Turkey’s U.S. embassy also notes that the visa restriction applies to those issued at “diplomatic and consular missions in the U.S.” It hasn’t specified whether U.S. citizens can apply for Turkish visas outside of the U.S.


An article’s headline can direct how the news is understood. Compare and contrast how different outlets present the story through their headlines.

Dramatizes the actions and events by saying “tensions boil over.”

The Post could take out the spin and inform readers about the visa issue, maybe saying that nonimmigrant visa services have been suspended.

Vaguely claims there are “growing differences” between the U.S. and Turkey.

This headline doesn’t tell us what those differences are or how they relate to the visa suspensions.

Describes the main news, without spin.

This is the main news and Fox delivers it in neutral, straight-forward language.


Get the full picture!

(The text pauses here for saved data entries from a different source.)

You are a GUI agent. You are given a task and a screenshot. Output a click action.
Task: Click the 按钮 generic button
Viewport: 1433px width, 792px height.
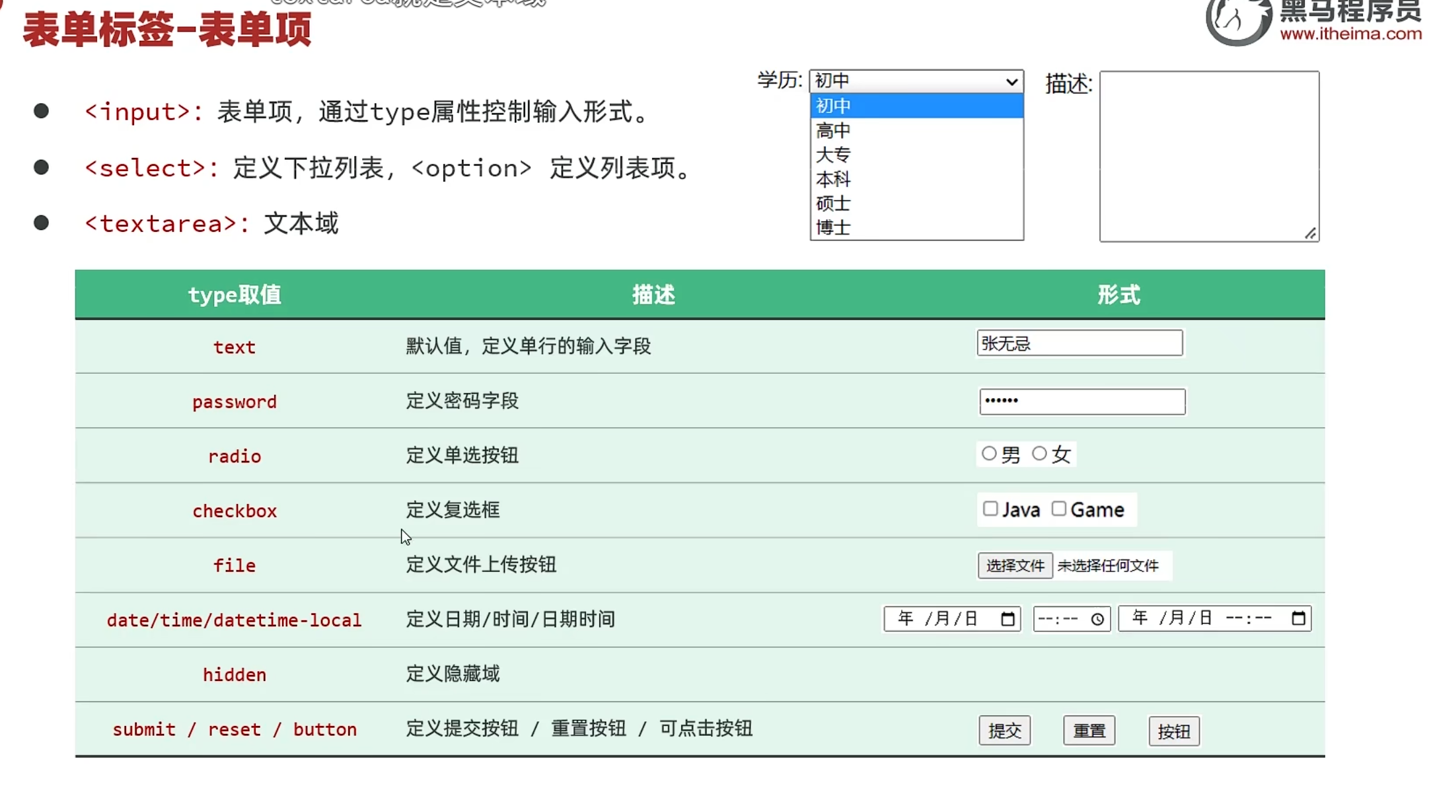pyautogui.click(x=1174, y=731)

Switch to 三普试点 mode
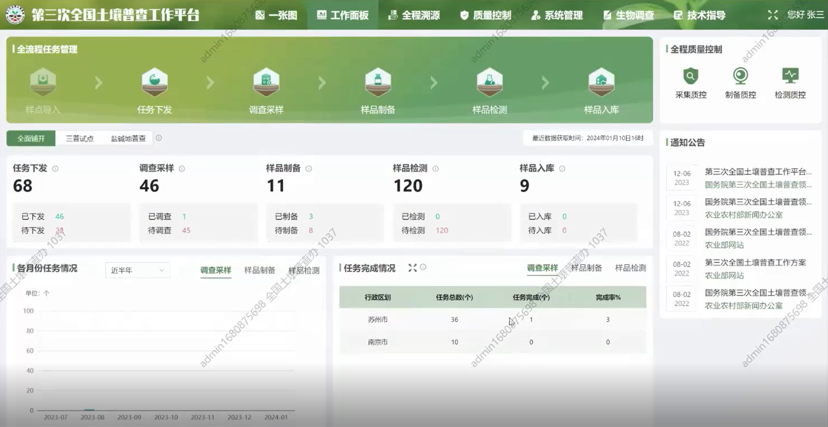point(79,138)
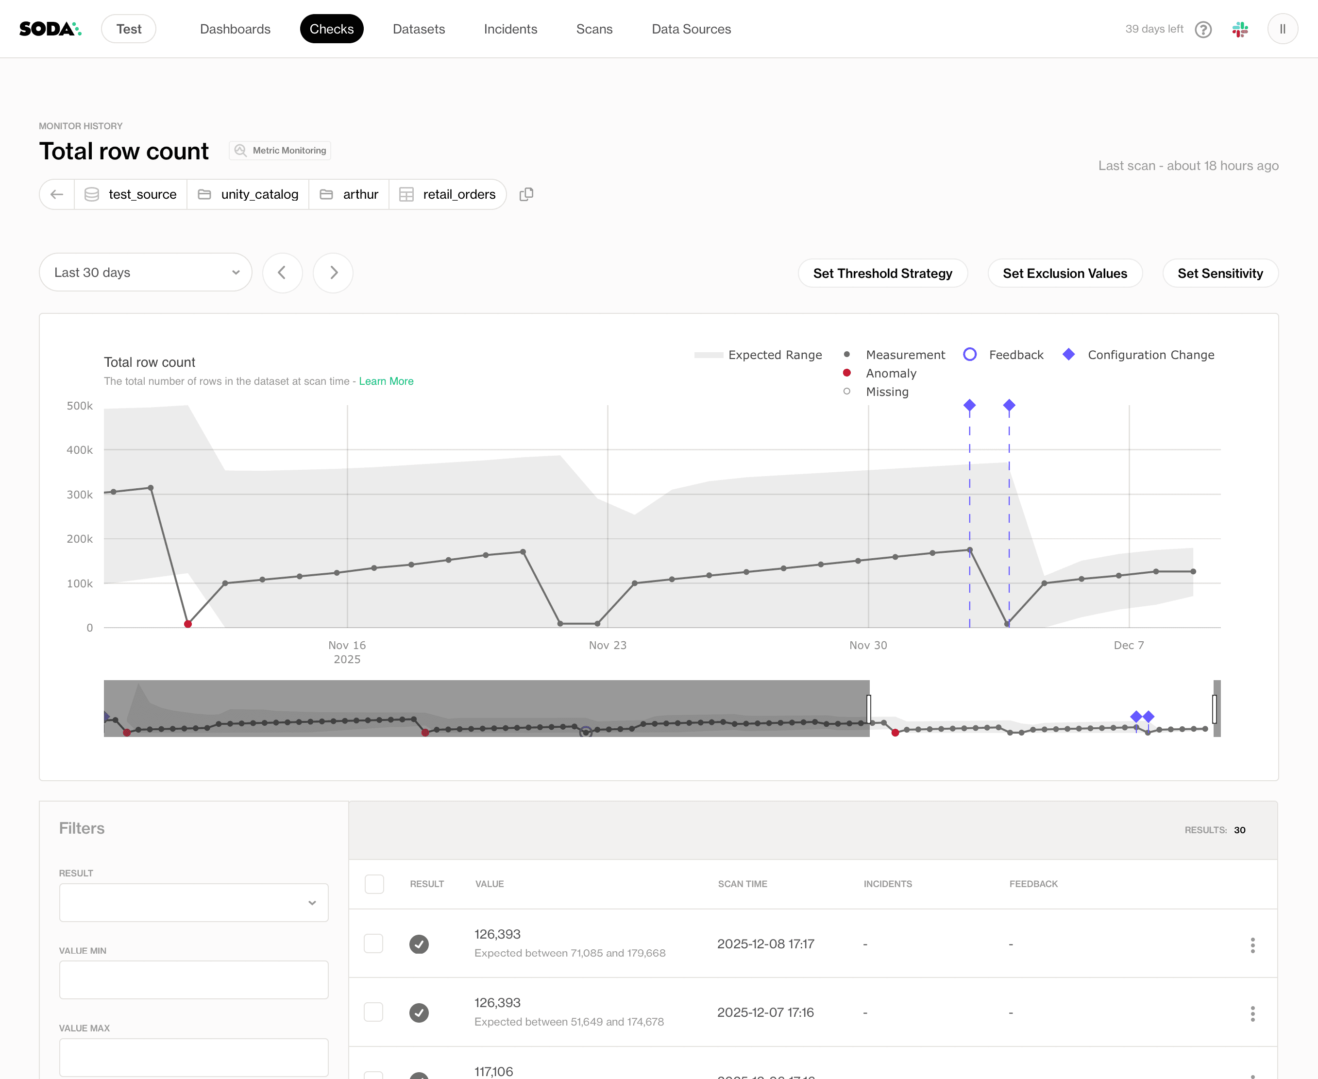Open the help question mark icon
This screenshot has height=1079, width=1318.
tap(1204, 29)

Don’t buy into cherry-picked information.

The media’s slant:
  • The U.S.-Turkey visa suspensions are significant: they’re a sign that tensions are escalating and bilateral relations (or Turkey’s relations with the West) are deteriorating.
  • Tensions will continue to escalate and bilateral relations will probably get worse.
  • The situation is mostly Turkey’s fault. The country and its leader Erdoğan are to blame.
What the media doesn’t explore:
  • Suspending visa services is a type of diplomatic protocol. Can the U.S. and Turkey implement this measure without bilateral relations falling apart? The sources we analyzed don’t specify how relations are “deteriorating.”
  • Turkey and the U.S. have been allies since after World War II, they are both NATO members, and their relations are more complex than this single situation. Maintaining ties may be important to both countries, so they may resolve the situation without breaking relations.  
  • Erdoğan is responsible for what happens in his country, its response to last year’s coup attempt and its international relations, but pointing the finger at him negates the U.S.’ participation in the current situation.

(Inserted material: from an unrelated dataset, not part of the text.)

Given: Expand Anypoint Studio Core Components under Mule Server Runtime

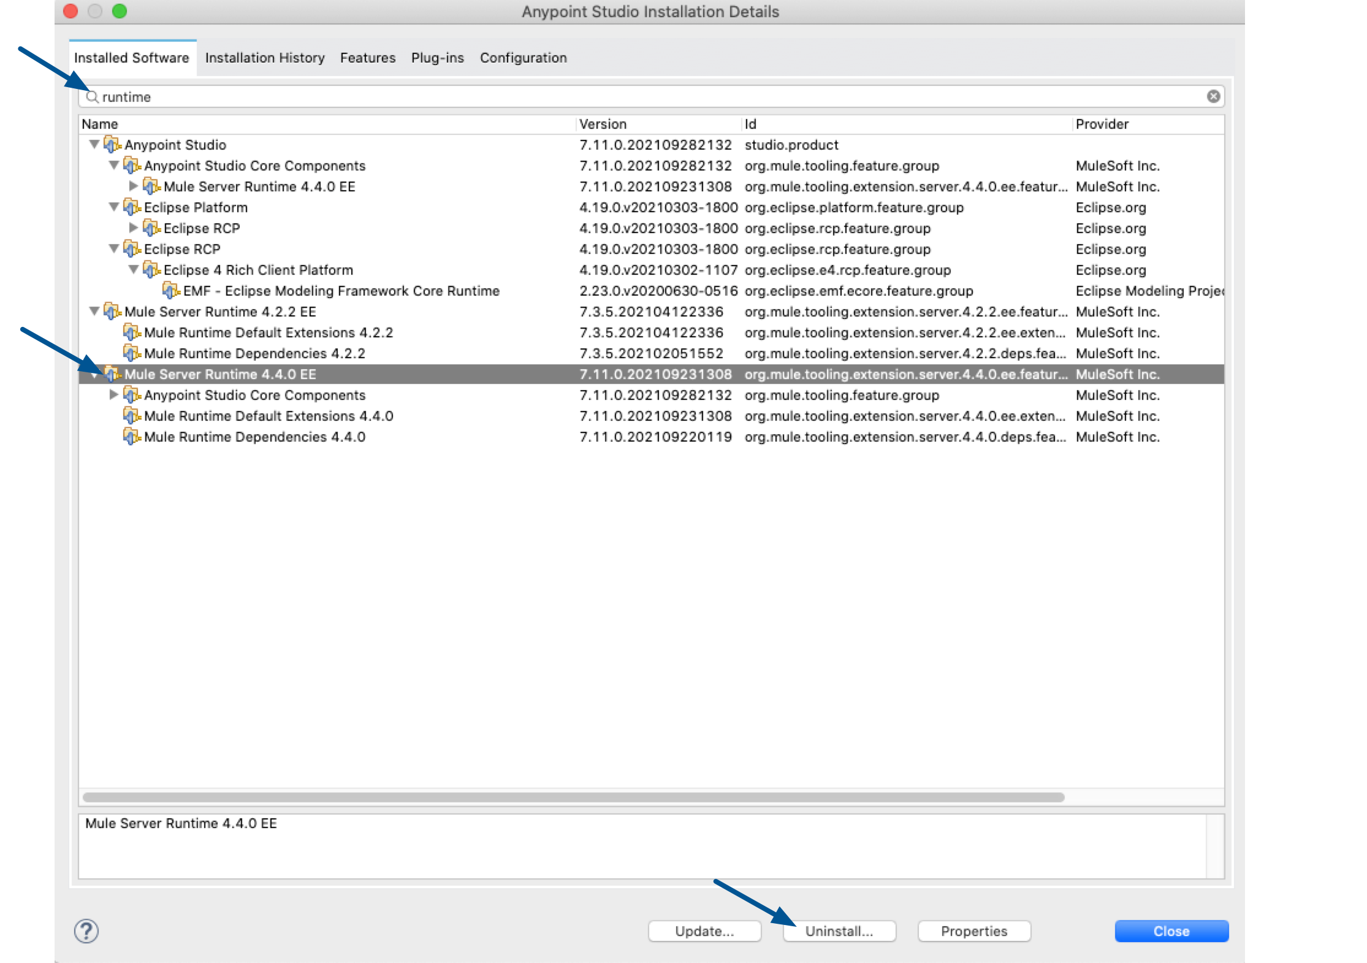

Access information and historical data that provides a more comprehensive understanding of the story.

How unusual is this visa suspension? Have there been others by the U.S.?

The visa suspension with Turkey isn’t the only one the U.S. has enacted during the past year. To better understand these restrictions, we compiled a list of the countries affected and the reasons the U.S. cited for these changes. Note: the information doesn’t include the countries listed in President Trump’s travel ban.

Oct. 8, 2017

  • Country: Turkey
  • Visa restriction: Stopped issuing nonimmigrant visas from all U.S. consulates within the country.
  • Stated reason: To reassess the safety of consulate employees.
  • Restriction end date: To be determined.

Sept. 29, 2017

  • Country: Cuba
  • Visa restriction: Stopped issuing nonimmigrant visas from the U.S. Embassy in Havana (there are no U.S. consulates in Cuba). Cuban applicants may apply at another U.S. embassy or consulate overseas.
  • Stated reason: Staff reductions, citing safety concerns due to the unexplained illnesses of consulate employees.
  • Restriction end date: To be determined.

Aug. 21, 2017

  • Country: Russia
  • Visa Restriction: Stopped issuing all nonimmigrant visas from U.S. embassies and consulates in Russia.
  • Stated reason: Staff reductions imposed on the U.S. mission by the Russian government in response to sanctions issued by the U.S. Senate.
  • Restriction end date: To be determined.

Oct. 1, 2016

  • Country: Gambia
  • Visa Restriction: Stopped issuing visas to Gambian government officials and individuals associated with the government, as well as their families.
  • Stated reason: In response to the country’s refusal to provide travel documents to Gambian citizens being deported from the U.S.
  • Restriction end date: To be determined.